Please tell us about your early collaboration with Katherine McAlpine, who wrote:

Sitting at Christmas dinner you're appalled
to note your baby brother's going bald.
With pleasure, Tim. Katherine and I co-edited "The Muse Strikes Back: A Poetic Response by Women to Men" (Story Line Press, 1997. Now available from Alibris for $8.00 -
Advt.)

This was Katherine's bright idea. She wrote me that she had written some pieces she called "reply poems" and she noticed that I had done the same, and did I think there were enough similar poems out there to make a book? At that point you could have seen the cartoon light bulb going off over my head. I thought the idea was perfect for Story Line Press. They liked it, and we had collected the poems, got the permissions, and had it in print in the record time (poetry-wise)of two years. Without using computers.

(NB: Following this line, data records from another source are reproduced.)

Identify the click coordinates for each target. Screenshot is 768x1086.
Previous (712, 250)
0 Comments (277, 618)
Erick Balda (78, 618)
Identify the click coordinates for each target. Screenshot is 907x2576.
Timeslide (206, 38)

I still love this book. It has 7 poems of Alicia's and 5 of Rhina's, from the days before they won their Wilbur prizes. Plus a lot of other good people.

Katherine is a fine poet, great with light verse, but I've also heard her read a tragic sonnet sequence about a Dutch wife and mother living through (and dying in) World War II that would chill your marrow. The last I heard of her, she was living in Eastport, Maine, enjoying the frosty solitude, and writing a novel about her eccentric neighbors.